Fintech innovations wont come from institutional banking

This October Emirates NBD and ICICI Bank announced a partnership on a project to create a blockchain network for international remittances and trade finance.

This initiative makes a lot of sense in its context. Both Emirates NBD and ICICI Bank are the largest banks in UAE and India respectively. UAE’s workforce is made mainly of workers from India and other South Asian countries. It’s the right combination for such  blockchain 1.0 (crypto currency, remittance, digital payment service) type of project.

The initiative can bring massive benefits to the low income workforce by sending money back home to their families at low transaction cost (compared to current money transfer alternatives such as Western Union).

But can an institutional financial actor disrupt the retail banking?

Back in August, I wrote about the combination between two institutional banking partners – Diebold and Wincor Nixdorf.

The financial industry is one of the hardest to disrupt due to factors like data security, regulation and legacy system. We have to look back 16 years to see a tech company who succeeded in that segment.
In 2000, PayPal pivoted to focus on payment processing. Since then, I haven’t see any Fintech company being able to make a dent on the industry the way PayPal did.

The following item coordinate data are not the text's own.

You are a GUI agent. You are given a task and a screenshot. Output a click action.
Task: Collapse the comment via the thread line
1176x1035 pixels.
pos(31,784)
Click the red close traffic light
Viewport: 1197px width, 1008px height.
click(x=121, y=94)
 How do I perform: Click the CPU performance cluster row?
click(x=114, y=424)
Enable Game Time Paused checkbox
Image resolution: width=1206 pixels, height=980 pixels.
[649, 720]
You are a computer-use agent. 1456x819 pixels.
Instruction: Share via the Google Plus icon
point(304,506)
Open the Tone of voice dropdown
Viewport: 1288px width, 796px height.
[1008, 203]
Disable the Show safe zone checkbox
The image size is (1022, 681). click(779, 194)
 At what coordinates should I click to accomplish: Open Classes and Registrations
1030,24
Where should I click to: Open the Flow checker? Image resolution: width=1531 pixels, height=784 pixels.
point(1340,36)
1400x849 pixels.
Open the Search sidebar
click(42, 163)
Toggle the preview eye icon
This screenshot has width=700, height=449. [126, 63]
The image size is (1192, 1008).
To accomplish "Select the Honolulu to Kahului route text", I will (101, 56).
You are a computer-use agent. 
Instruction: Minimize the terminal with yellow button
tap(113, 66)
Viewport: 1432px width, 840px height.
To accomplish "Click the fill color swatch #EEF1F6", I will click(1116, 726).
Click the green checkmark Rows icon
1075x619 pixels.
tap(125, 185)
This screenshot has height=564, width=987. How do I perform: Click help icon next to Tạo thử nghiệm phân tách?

I expect the next breakthrough to come from outside an institutional bank. Someone who understands the problems faced by financial institutions. Someone who has within its DNA what it takes to disrupt and break the status quos. I don’t see that coming from within an institutional bank (except through an acquisition or a technical partnership/licensing).

Recently, the combination between the institutional banking partner Diebold and the German innovation counterpart Wincor Nixdorf happened and shows great potential to make such breakthrough. Thus, positioning itself as the company with the key elements to define and tackle financial technology transformation.

The Emirates NBD and ICICI Bank initiative has a 3rd partner –  a subsidiary of Infosys, EdgeVerve System, to carry out the pilot blockchain network. This seems to confirm my view on the power of innovation left in banks. They were once the leader in IT during the 1st and 2nd disruptive computing paradigm (mainframe and personal computers), but lost their edge and fall behind during the 3rd and 4th paradigm (Internet and Social networks/mobile). Thus, the reason I think banks won’t be the driving part of the 5th: IOT and Blockchain.

Is there another approach to disrupt the banking industry other than acquisition and partnership?

JP Morgan investment bank launched an interesting initiative. They realized they don’t have the manpower nor the culture to disrupt their industry. But they have something Fintech startups don’t have – they know the daily struggles faced by investment banks’ operations. Earlier this year, they decided to open their offices to certain Fintech startups with an “in-residence” program. What could be a better incubator for a startup than sitting at the same table as the workforce that might use your solution. It’s a brilliant approach to emulate disruption through proxies and potentially tie Fintech with their operations. Maybe even be the bank that will define common standards for financial transactions (replacement for SWIFT).